社会的養護施設第三者評価結果 検索

新潟県新潟学園

【1】第三者評価機関名 (公社)新潟県社会福祉士会
【2】種別 児童自立支援施設 定員 80名(暫定定員22名)
施設長氏名 町田 正彦 所在地 新潟県
URL http://www.pref.niigata.lg.jp/niigatagakuen/index.html
【3】実施調査日 2014年06月01日~2015年03月26日
【4】総評 【特に評価が高い点】
○施設生活を通じて子どもが退所後に家庭等で自立できるように支援している。
 施設を利用する子どもの多くに行動上の課題があるが、これは子どもの生育環境等に起因することが多い。そのため、施設では生活を訓練と位置付けて子どもの養育に努めている。職員は子どもに対して、規則正しい生活習慣や学習習慣等のライフスキルを身に付けることが子ども自身の将来に重要であることを繰り返し説明している。子どもの入所前後を中心に随時、施設での生活や学習、その他の活動の意味や効果について、子どもと職員で話し合い確認している。
 また、子ども一人ひとりに担当職員が配置され、担当職員が重点的に個別に子どもと関わることで信頼関係を築いている。日常の支援においては、男性職員と女性職員が2人1組で支援することで、子どもが父性と母性を感じられるようにも配慮している。このように職員は子どもにしっかりとした動機付けを行い、施設生活を通じて子どもが退所後に家庭等で自立できるように支援している。
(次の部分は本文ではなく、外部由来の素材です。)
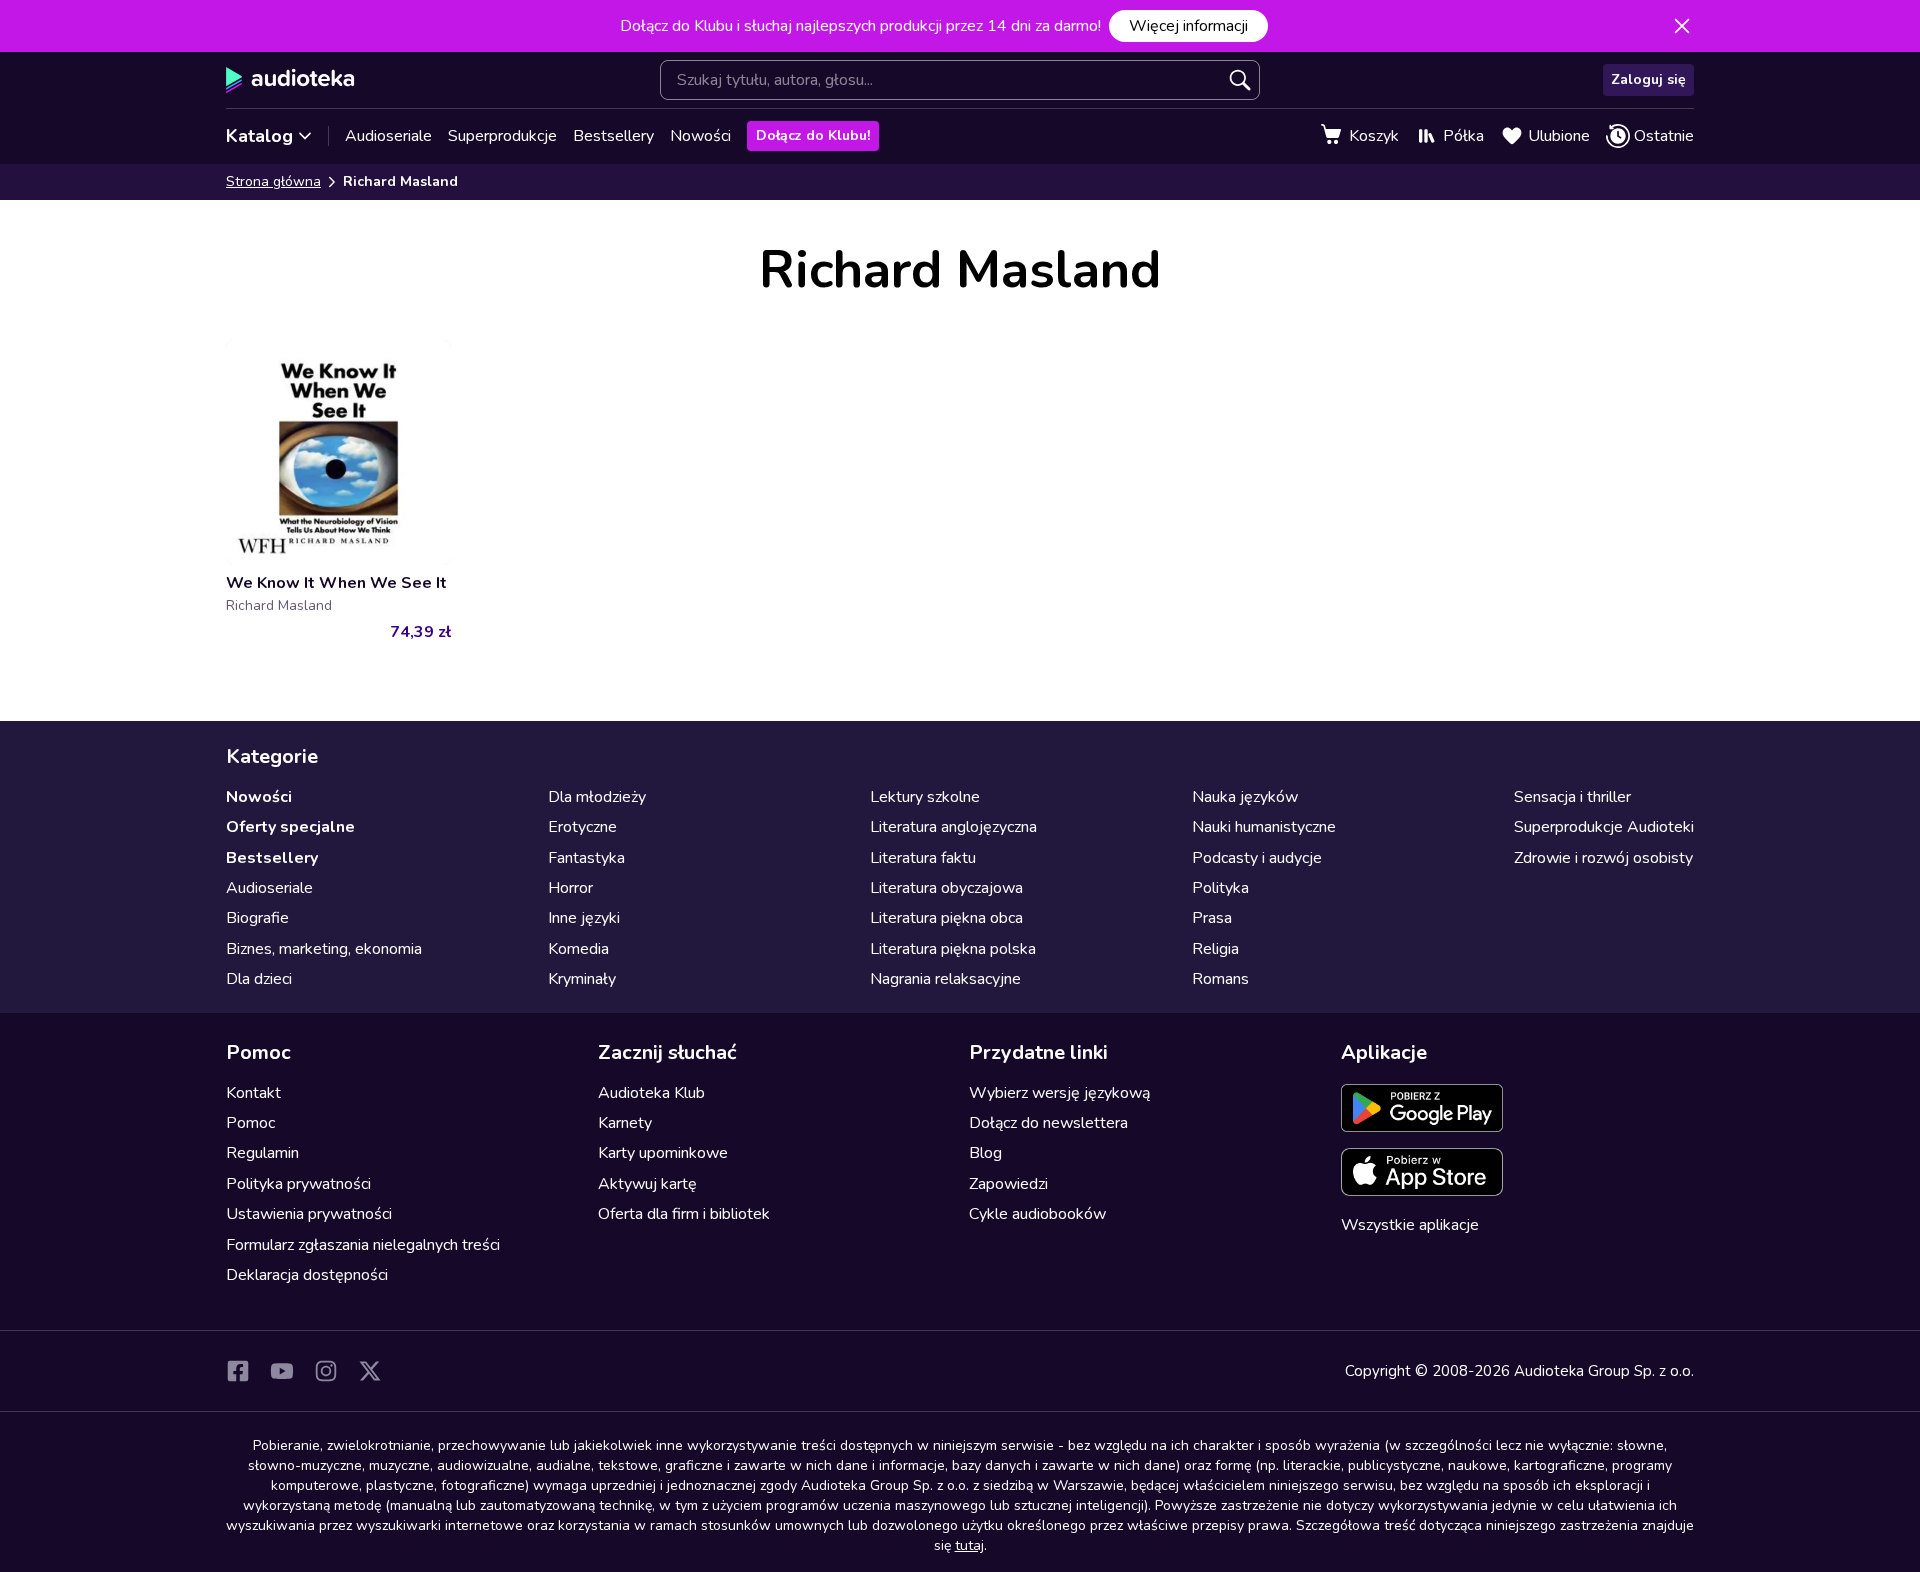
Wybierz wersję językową (1059, 1093)
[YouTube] (282, 1371)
○専門的で経験豊富な職員が、チームワーク良く協力して子どものための支援を実践している。
 施設を利用する子どもの特性に配慮し、新任職員の配置は基本的には行わず、他の福祉施設等で経験を積んだ職員が、子どもの変化やニーズに対応できるように配置されている。福祉関係や心理士等の専門資格を保有した職員が多い。また、施設内には小中学校の分校が設置されており、学校教員も施設内に常駐している。これらの支援職員や学校教員、施設に関係するすべての関係者が子どもの利益を最優先に協力体制をつくり、「チーム学園」と題した全体目標をかかげ、お互いに子どもの情報等を日々共有しながら、子どもの支援を行っている。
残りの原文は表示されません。